_SET OF TASKS_:
**A.** Answer these questions using the classification paper, one answer per line, marked the same way:
(i) In what year was the first edition of the Dewey Classification published?
(ii) How many main purposes do library classification schemes have, according to the paper?
(iii) According to Mortimer, what makes a classification scheme successful?
**B.** Reproduce the classification paper word for word, from "Third, they provide" up to and including "packages (Taylor, 1999).".
**C.** Carry on writing the classification paper, beginning right after its final sentence.

_PAGE_:
|---|
Classification
Theory and the Internet: A move toward Mulitdimensional Classification
Susan
Irwin
University
of Denver
March
6, 2001
Human beings seem to have an
innate need to organize (Taylor, 1999). The need to organize large amounts of
knowledge and information led to the development of classification schemes and
other organizational tools. Rapid changes in the way information is generated
and accessed lead to changes in the way information is organized for retrieval
(Chan, 1995).
The first edition of the Dewey
Classification (DDC) was published in 1876 when knowledge was expanding at a
fast rate and the public library system was becoming a more open system.
The DDC provided a new organizational scheme for dealing with these
changes. Today, the Internet allows information to be generated and packaged in
digital format. Can library classification improve access and retrieval of
Internet resources? This paper
examines the purpose of library classification and explores how classification
schemes can add value to Internet collections.
“Regardless
of the nature of the information resource, the need to express its content,
describe its format, facilitate its access, and enable its use remains
constant” (Dillon & Jul, 1996 p.212-13). Library classification schemes
have four main purposes. First, they order the fields of knowledge in a
systematic way. Second, they bring related items together in a helpful sequence.
Third, they provide orderly access to the shelves either for browsing or via the
catalog. Finally, they provide an exact location for an item on the shelves (Dittmann
& Hardy, 2000 p.8).
A
library is primarily a store of information packages (Taylor, 1999).
Taylor defines an “information package” as an instance of recorded
information such as a book, article, video, Internet document or electronic
journal. Classification schemes bring systematic order and control to the
collection so that an information package can be retrieved according to a
particular aspect of its character. Library classification schemes also improve
retrieval through enhanced subject access via Online Public Access Catalogs. A
successful classification scheme is one that saves the time of the user by
creating an order convenient to the user (Mortimer, 2000).
Like
a library, the Internet is a store of information packages, but without
systematic order. Lynch (1997) claims that the Internet is merely a huge amount
of disorganized data, a "chaotic repository for the collective output of
the world's digital printing presses." Search engines furnish access and
retrieval points for Internet resources but not all of them allow users to
navigate using subject categories. Since each search engine has its own
vocabulary and organizational scheme, a search using one search engine may turn
up too many hits while the same search using a different search engine may
result in no hits at all. The
advantage of library classification in this situation is that it can create
cohesion across diverse information stores by establishing a shared conceptual
context (Albrechtsen & Jacob, 1998 p. 310).
|---|
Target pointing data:
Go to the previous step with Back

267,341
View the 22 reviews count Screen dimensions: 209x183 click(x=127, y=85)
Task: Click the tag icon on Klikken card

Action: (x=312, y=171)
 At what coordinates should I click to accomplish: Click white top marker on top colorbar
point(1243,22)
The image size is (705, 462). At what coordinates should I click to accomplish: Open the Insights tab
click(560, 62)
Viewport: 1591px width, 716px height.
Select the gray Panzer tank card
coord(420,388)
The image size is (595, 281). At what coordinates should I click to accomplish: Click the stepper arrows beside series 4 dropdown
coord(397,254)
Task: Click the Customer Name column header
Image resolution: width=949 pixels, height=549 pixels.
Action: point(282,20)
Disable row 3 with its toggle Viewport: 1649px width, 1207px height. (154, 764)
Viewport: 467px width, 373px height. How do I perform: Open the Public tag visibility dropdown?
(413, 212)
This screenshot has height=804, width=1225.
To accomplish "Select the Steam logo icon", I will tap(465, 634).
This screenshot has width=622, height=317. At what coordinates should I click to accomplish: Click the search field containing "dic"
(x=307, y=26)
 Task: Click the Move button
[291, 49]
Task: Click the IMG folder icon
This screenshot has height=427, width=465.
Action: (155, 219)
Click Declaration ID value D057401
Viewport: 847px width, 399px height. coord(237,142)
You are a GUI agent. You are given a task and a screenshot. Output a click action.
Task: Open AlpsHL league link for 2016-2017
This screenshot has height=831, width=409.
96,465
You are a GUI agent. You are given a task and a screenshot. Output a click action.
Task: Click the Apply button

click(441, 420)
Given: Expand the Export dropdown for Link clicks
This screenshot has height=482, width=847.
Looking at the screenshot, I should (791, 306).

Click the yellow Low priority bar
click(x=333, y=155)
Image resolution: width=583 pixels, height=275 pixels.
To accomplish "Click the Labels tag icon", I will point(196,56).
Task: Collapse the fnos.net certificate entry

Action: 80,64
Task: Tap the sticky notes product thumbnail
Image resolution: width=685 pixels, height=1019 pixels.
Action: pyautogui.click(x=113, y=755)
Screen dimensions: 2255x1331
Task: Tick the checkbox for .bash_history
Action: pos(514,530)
|---|
_OUTPUTS_:
**A.**
(i) 1876
(ii) Four
(iii) It saves the time of the user by creating an order convenient to the user.

**B.**
Third, they provide orderly access to the shelves either for browsing or via the
catalog. Finally, they provide an exact location for an item on the shelves (Dittmann
& Hardy, 2000 p.8).
A
library is primarily a store of information packages (Taylor, 1999).

**C.**
Classification systems increase access by grouping, or
collocating, information packages together according to their subject content.
The major classification systems are founded on General Classification
Theory (Marcella & Newton, 1994). General
Classification Theory is based on four principles:
(1)
Every
thing, object etc. has to have a distinct and unambiguous description of its
unique qualities.
(2)
Principles
involving likeness and distinctness must be used in creating classes.
(3)
Hierarchies
and other relational methods are necessary in order to group fundamental
characteristics and to identify fundamental differences clearly.
(4)
The
final system should appear as a logical progression from general to particular
(Richmond, 1990).
t1As a result, classification
schemes define subject content through schedules of classes, divisions and
sections that move from the general to the specific (Mortimer, 2000).
By establishing relationships between information packages,
classification systems supply context and furnish end-users with a way to
discover potentially helpful items.
All Internet search engines do not use the same controlled vocabulary or
organizational scheme. Some of the organizational schemes have foundations in
library classification schemes such as DDC, while others "have adopted or
invented rough-and-ready subject classification schemes" (Dillon & Jul,
1996 p. 199). The Online Computer Library Center compared 50 subject categories
from Yahoo to the DDC and to the Library of Congress Classification (LCC) to
determine how well library classification schemes compare to Internet
classifications in terms of general topic coverage (Vizine-Goetz, n.d.). Both
the DDC and the LCC have e sufficiently wide topic coverage for classifying
Internet resources” (MacLennan, 2000).
Once
the relationships between the classes, subclasses, divisions and sections are
established, library classification systems assign notation to each. Notation is
used to assign call numbers to individual information packages.
The call number assigned works as a collocation device.
For a library, this means that information packages are ordered according
to call number. Information packages that are related in some manner are shelved
together using this number. This
allows patrons to browse related items in a specific area of the stacks.
Although it is a popular library use, there are limits to the
effectiveness of browsing in a library's shelves.
In a library, non-book items that are shelved separately, as well as
items in circulation and Internet resources would not be brought to the
attention of the browser. Instead,
the patron would have to browse each collection's location. Patrons may miss
relevant information because they only browsed one section.
In a catalog's online environment, browsing becomes more powerful because
it shows the whole collection (Chan, 1995) and allows browsing the
classification numbers of all information packages. “Classification browsing
in the online catalogue [sic] is …the only way that users can bring together
all of the various formats now available in our libraries” (Elrod, 2000 p.23).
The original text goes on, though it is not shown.